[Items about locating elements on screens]
BEGIN
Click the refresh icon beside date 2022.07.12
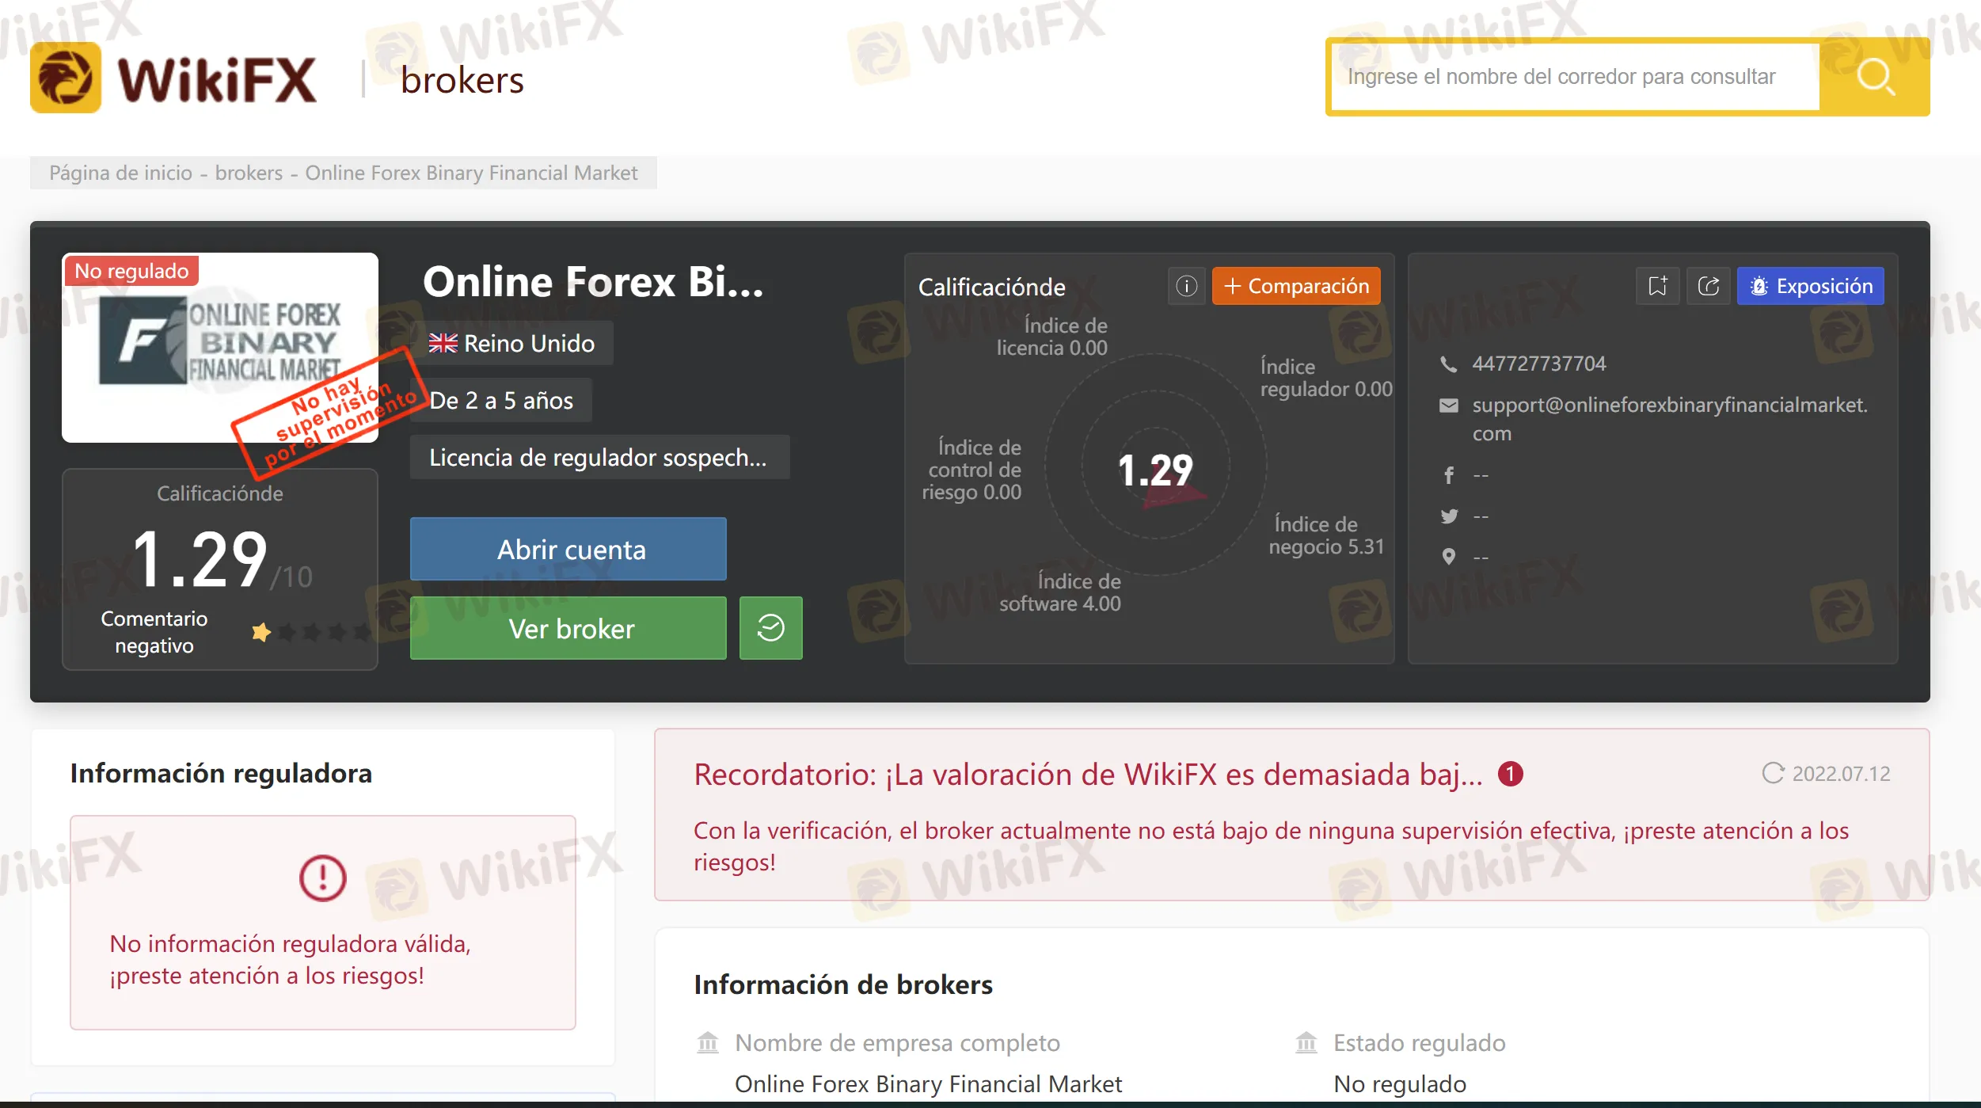Screen dimensions: 1981x1108 [1773, 773]
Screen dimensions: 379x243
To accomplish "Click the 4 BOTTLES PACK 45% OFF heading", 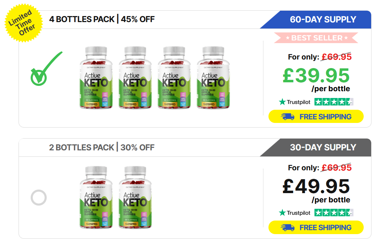I will tap(102, 19).
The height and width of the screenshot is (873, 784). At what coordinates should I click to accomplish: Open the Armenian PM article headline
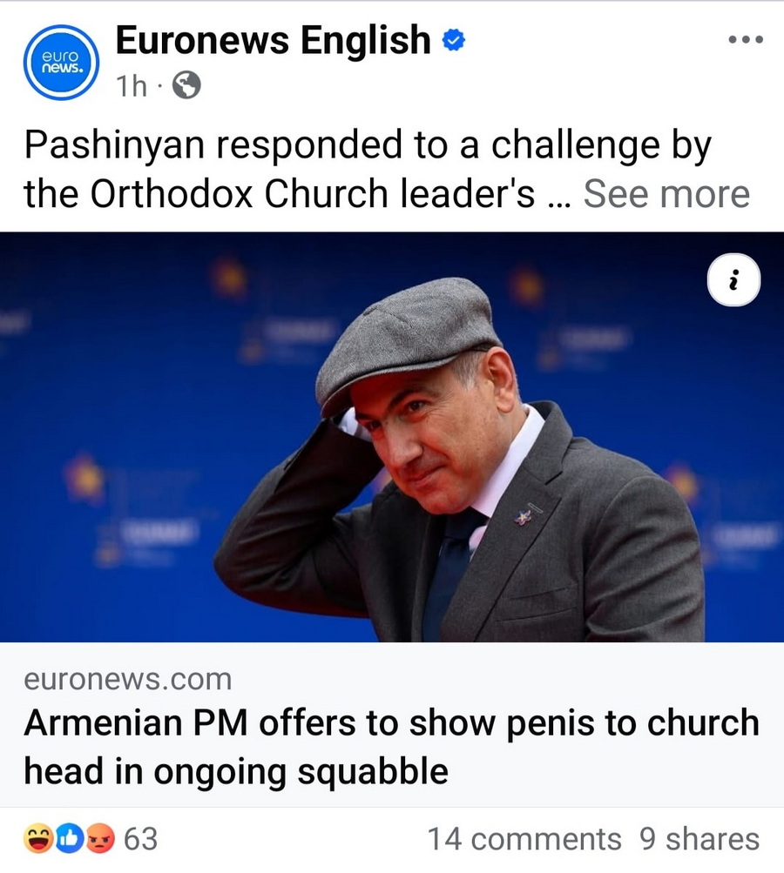[x=391, y=746]
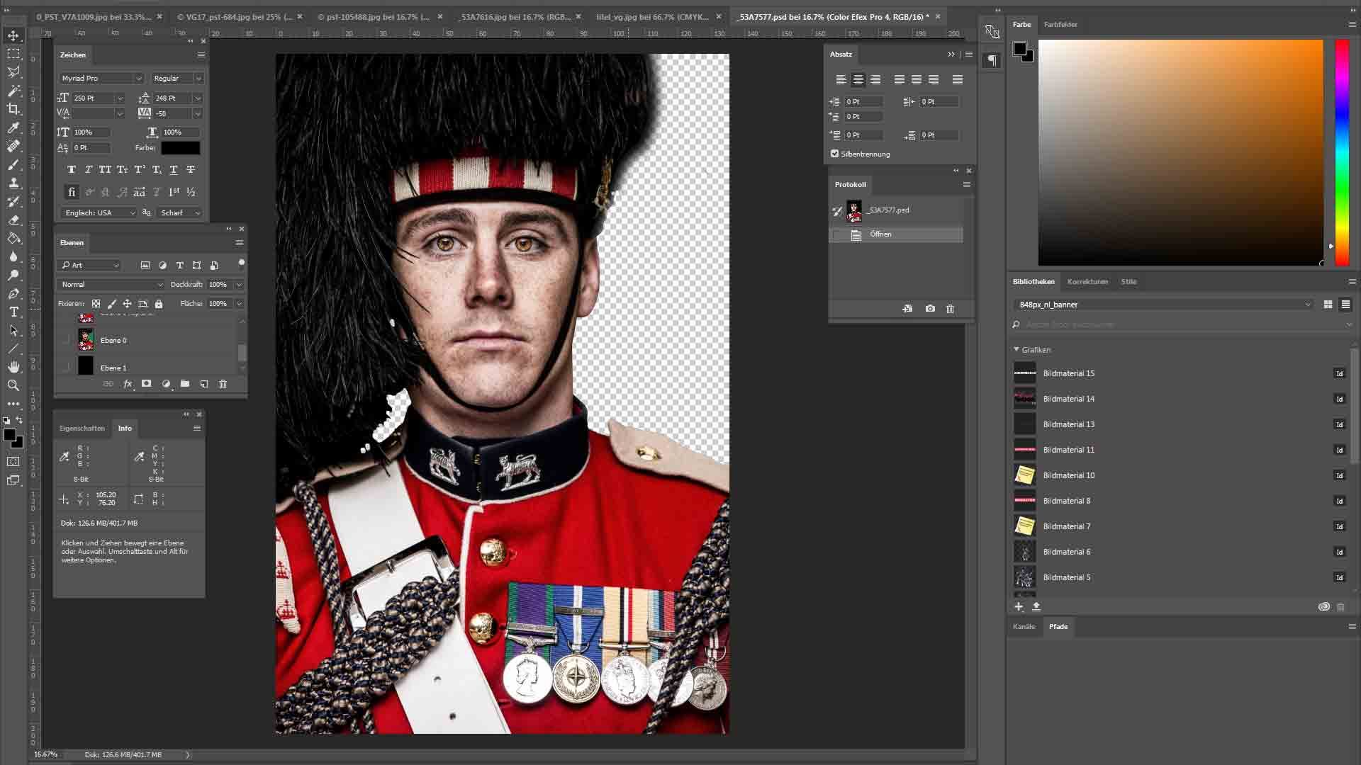This screenshot has width=1361, height=765.
Task: Click Öffnen in the Protokoll history
Action: pyautogui.click(x=881, y=234)
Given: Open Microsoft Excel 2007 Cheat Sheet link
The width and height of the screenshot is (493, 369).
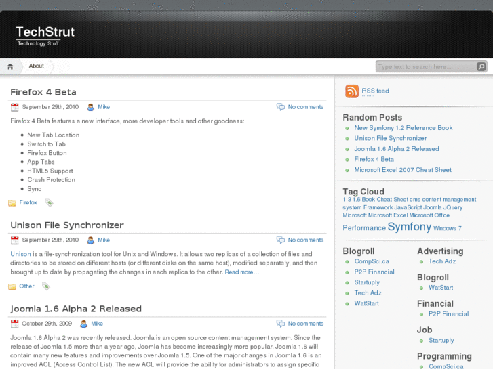Looking at the screenshot, I should point(402,170).
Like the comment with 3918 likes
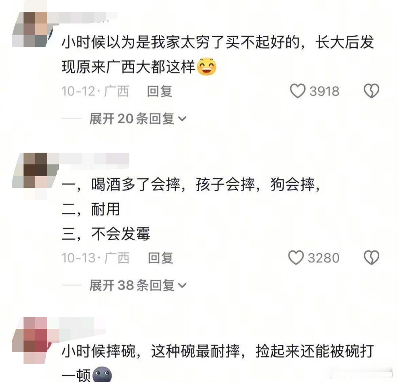Image resolution: width=397 pixels, height=382 pixels. click(x=297, y=91)
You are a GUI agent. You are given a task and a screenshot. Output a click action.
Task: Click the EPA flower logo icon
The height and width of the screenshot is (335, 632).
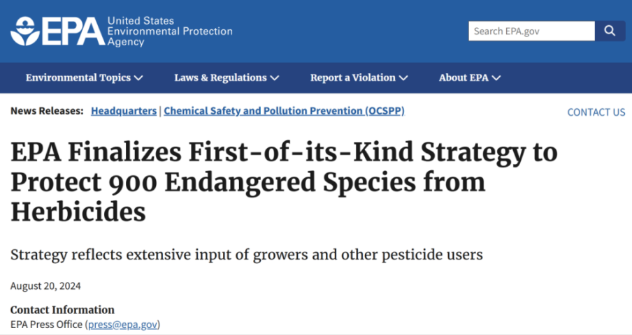click(24, 31)
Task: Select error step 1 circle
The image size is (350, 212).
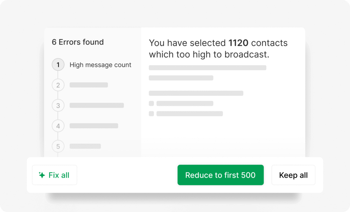Action: (58, 65)
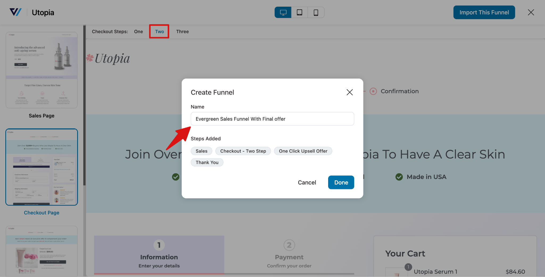
Task: Select One checkout step option
Action: pos(138,31)
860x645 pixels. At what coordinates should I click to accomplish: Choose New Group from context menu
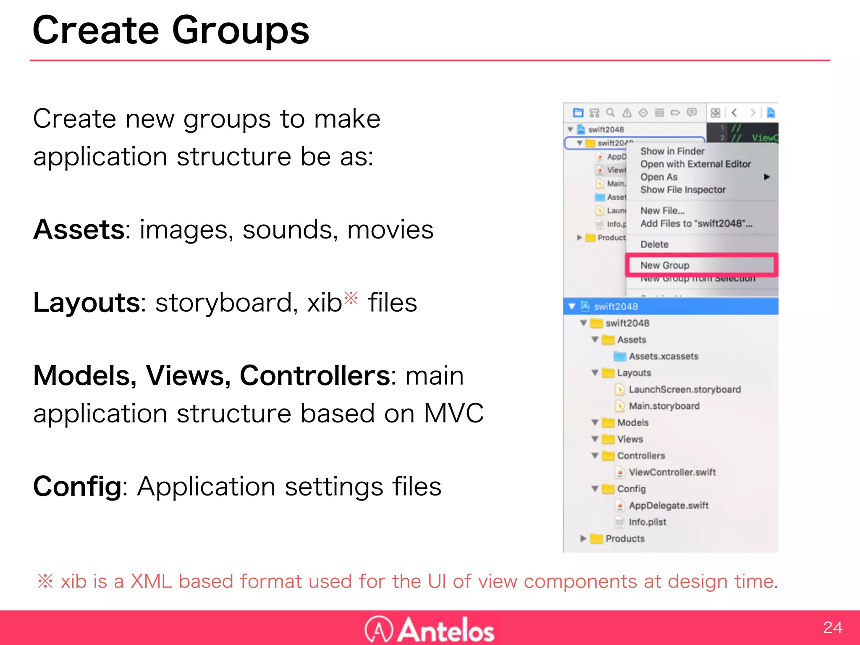(665, 265)
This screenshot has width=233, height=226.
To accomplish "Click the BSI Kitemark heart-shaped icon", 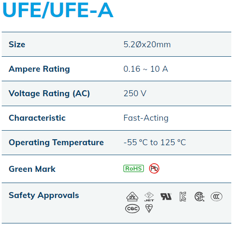I will (149, 208).
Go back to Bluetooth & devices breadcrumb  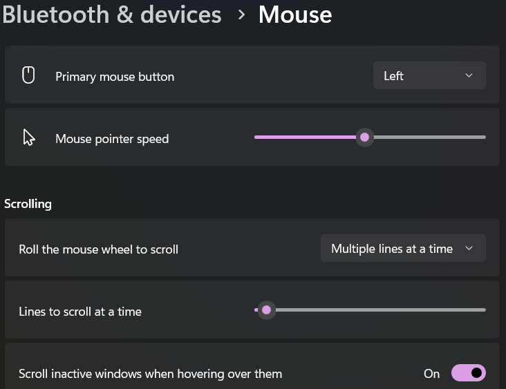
END
What to produce ->
Switch "logo" to "emblem" and write out again the lines starting at "Like the comment with 3918 likes" and ending at "click(24, 31)", with everything else unchanged. Leave the pictures out of your answer.

Solution to this problem ->
Like the comment with 3918 likes
Image resolution: width=397 pixels, height=382 pixels. click(x=297, y=91)
You are a GUI agent. You are given a task and a screenshot. Output a click action.
Task: Click the EPA flower emblem icon
The height and width of the screenshot is (335, 632).
click(24, 31)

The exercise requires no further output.